While virtual health has the potential to transform the way care is delivered, it’s too soon to know if that potential will be realized. The shift from paper medical records to electronic medical records promised a similar transformation, yet EMRs never fully captured the benefits of a digital platform. Instead, they typically replicate the paper documentation processes. As a result, documentation and workflow became more cumbersome and contributed to increased clinician burnout.   

Between March and April 2020—as concern about the COVID-19 pandemic grew—demand for virtual care skyrocketed with some organizations seeing up to 40-fold increases in volume.1 By July, however, utilization declined and plateaued, comprising just 21% of total encounters—down from 69% in April.
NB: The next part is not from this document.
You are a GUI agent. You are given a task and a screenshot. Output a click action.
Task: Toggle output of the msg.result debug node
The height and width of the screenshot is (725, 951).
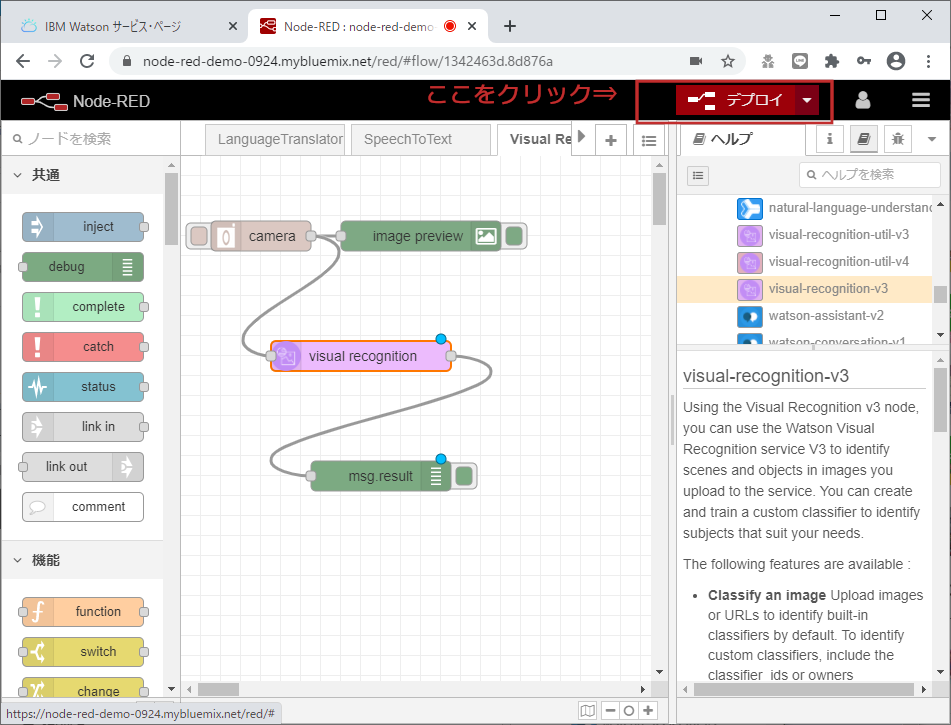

March 16 blog Graphic 1  FINAL.jpg

In the year since the pandemic emerged, virtual health has reached a point where it could become more than just a substitute for in-person visits. Recent Deloitte research shows one in two clinical leaders thought the pandemic led to significant shifts in their health system’s virtual-health strategy. Continued investments into virtual health and enterprise-wide virtual-health strategies were among the top initiatives being pursued, according to respondents. Virtual health could help transform care delivery. This transformation is necessary and could be used to meet the needs of patients more effectively, keep them healthier, and respond to various drivers of health to help ensure more equitable care.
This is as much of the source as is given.